England Footballer Makes Flying Visit
Monday, 12 November 2007
Everton and England footballer Phil Neville made a flying helicopter visit to Bolton School to thank pupils for taking part in a schools' fundraising campaign in aid of The New Children's Hospital Appeal.
Fifty schools across the North West took part in Not Bothered Day on Wednesday 14 November 2007 - an event in which pupils were encouraged to pay £1 in return for being able to ditch their uniform for the day!
All schools that registered were entered into a draw to become one of five schools to receive a flying visit from the footballer, who along with his wife Julie, is a patron of the Appeal.
Phil and Julie flew into the School in an Agusta 109 Grand helicopter and were met by Senior Boys' School Headmaster, Mr Brooker and cheering pupils. Phil Neville commented, "Now I know what it feels like to be David Beckham." The Nevilles were presented with a cheque for £1,600 from pupils from Beech House, Junior Girls and Junior Boys as well as representatives of the boys' and girls' sixth forms.
Mr Brooker, who compered the event, said: "Bolton School is delighted to support the New Children's Hospital Appeal. We have supported this charity in the past and we shall continue to do so in the future.
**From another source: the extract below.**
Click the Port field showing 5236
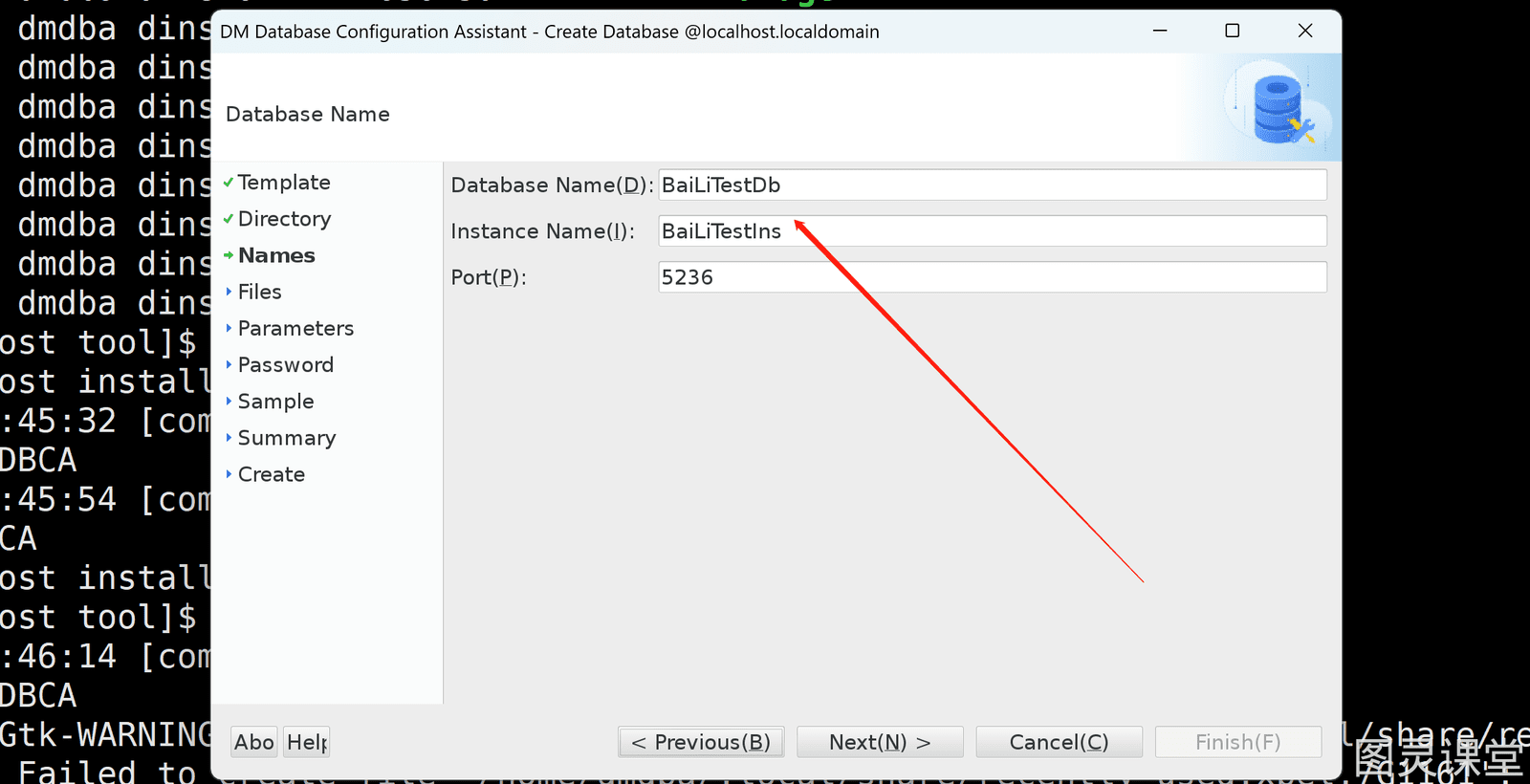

We have a long tradition of charity work and fundraising and it is a central part of our ethos that pupils engage with the real world and learn how to make a positive contribution to society. I am sure they will enjoy grilling Phil Neville too!"
Pupils from years 1, 2, 5 and 6, along with representatives from the school's charity committee got a unique opportunity to pose quick fire questions to the football star, following a talk from Julie Neville about how, by making the effort to join Not Bothered day, they had helped The New Children's Hospital Appeal. Phil Neville answered all his questions very openly, citing his brother and Paul Scholes as his best friends in football. He talked about his pride in pulling on an England shirt and he looked back upon the European Champions Final in 1999 as the most exciting game of his career.
The New Children's Hospital Appeal aims to raise £20 million to provide the new children's hospital with state-of-the-art equipment to help doctors provide patients with the very best in diagnosis and care. The Appeal also aims to provide parental accommodation facilities so that parents can stay close to their child during treatment.
Phil and Julie became patrons of The New Children's Hospital Appeal after doctors at St Mary's Hospital, Manchester, saved the life of their baby daughter Isabella when she was born 10 weeks prematurely.
Julie said: "Isabella spent her first eight weeks in hospital and due to the lack of parental accommodation we were unable to stay with her each night. We are supporting this Appeal to ensure that, when the new children's hospital opens in 2009, parents will be able to stay with their child whilst they are undergoing treatment."
She continued: "The facilities provided by the money raised will make a huge difference to families going through the most traumatic period of their lives - spending time with their sick child in hospital. It is impossible to explain to anybody unless they have been through it themselves how heartbreaking it is to have a sick child. But if you can be near them and stay on site with them while they are undergoing treatment it can make a terrible situation almost bearable."